◆ STUDY TEXT ◆
+ + + + + + +

So, how much does an uncontrolled Type II Diabetes patient really cost?

Patients with diabetes incur approximately $10,000 more in health-related costs than matched insured patients without diabetes. Those diagnosed with diabetes incur average medical spend of $16,752 per year, with about $9,601 attributed directly to diabetes. That's the average, with many diabetes patients accounting for many times that amount. On a public health level, “care for people with diagnosed diabetes accounts for 25% of all America health care dollars.” http://www.diabetes.org/advocacy/news-events/cost-of-diabetes.html

More than 100 million Americans have diabetes or pre-diabetes. Diabetes therapy linked to HbA1c value contracting has yet to achieve scale and remains a largely underutilized, clinically valid cost reduction tool. https://www.cdc.gov/media/releases/2017/p0718-diabetes-report.html

While there are many variables, this urgent public health question is just a practical mathematical problem. In the endless pursuit to lower A1c lab values and the Holy Grail of lowering escalating diabetes-related costs, it’s time for insurers and payers to “flip the table” by limiting brand diabetes Rx reimbursement to tiered performance payments for achieving and sustaining validated A1c outcomes on a per patient basis. There’s no other way out. Manufacturers, PBM and payers must demonstrate diabetes formulary value. Pronto!

It’s simple, right?

+ + + + + + +

◆ DATA PROVIDED ◆
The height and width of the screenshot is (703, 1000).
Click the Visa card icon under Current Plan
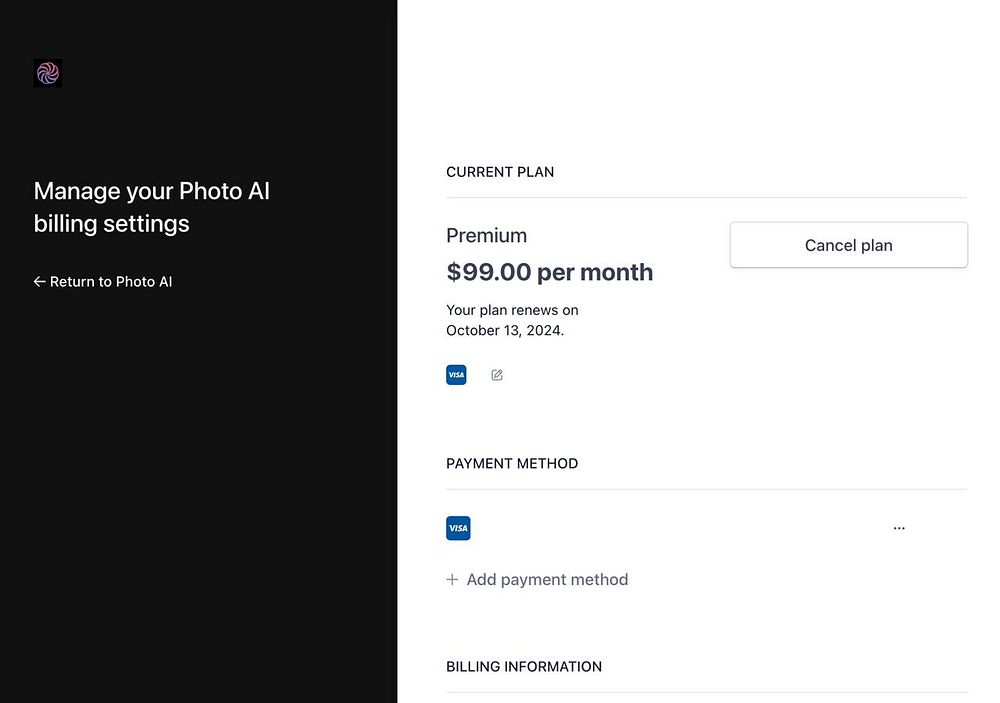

+ + + + + + +

◆ ACTIVITIES ◆
(1) Translate this sentence from the piece on diabetes costs into Spanish: "More than 100 million Americans have diabetes or pre-diabetes."
(2) Resume the piece on the cost of uncontrolled Type II diabetes, picking up after its final sentence.
The data has no connection to the text on diabetes costs.

◆ EXPECTED OUTPUTS ◆
(1) Más de 100 millones de estadounidenses tienen diabetes o prediabetes.

(2)
  1. The good news is that there is no shortage of quality diabetes-controlling generic and biosimilar medicines marketed by the same innovator pharmaceutical companies that also market brand name medicines. AWP? Forget about it. Rather, focus on packages of therapies, and hub-style services, that can be efficiently bundled on a per plan member basis. A payer’s reimbursement reward can be scaled to the degree of success in attaining maintaining, an appropriate A1c goal.
  2. We’ve come a long way from the early days of Medco-style disease management. Digital technology is transforming the practice of patient care, patient engagement, clinical pharmacy, and lab testing. Even beyond EHRs, newer simplified patient-centered clinical engagement platforms now connect providers and payers. Low-cost lab services exist to clinically validate and monitor A1c values directly from a patient’s home. No trip to Quest or Lab Corp, all without a phlebotomist, without an appointment, without a blood draw. All with CAP and CLIA accreditation and diagnostic quality. Continuous A1c outcomes transparency for diabetes populations has arrived.

What’s the catch?

So, instead of asking, how much poorly controlled type II diabetes patients cost, its more strategic to ask "how much is a well-controlled diabetes patient worth to the Payer/Insurer"? To society? To the patient with high deductible plans? To the PBM team managing the diabetes medication formulary? To society?

Reducing the costs of Type II Diabetes is worth a lot to public and private insurers. And manufacturers have the opportunity to shift to higher and more sustainable per patient reimbursement by getting paid primarily through A1c performance contracts for a defined proportion of a plan’s covered lives. That’s real value-based reimbursement.

Can it be done?

Pharma has the tool set right now: 

  1. Brand, generic, and biosimilar diabetes treatment portfolios
  2. Proprietary and licensed patient engagement services and programs
  3. Professionally staffed digital hub service resources designed to efficiently onboard patients, sustain adherence, and to support safe-use of medication

In seamless combination, one patient/insurer/payer at a time, it can be done.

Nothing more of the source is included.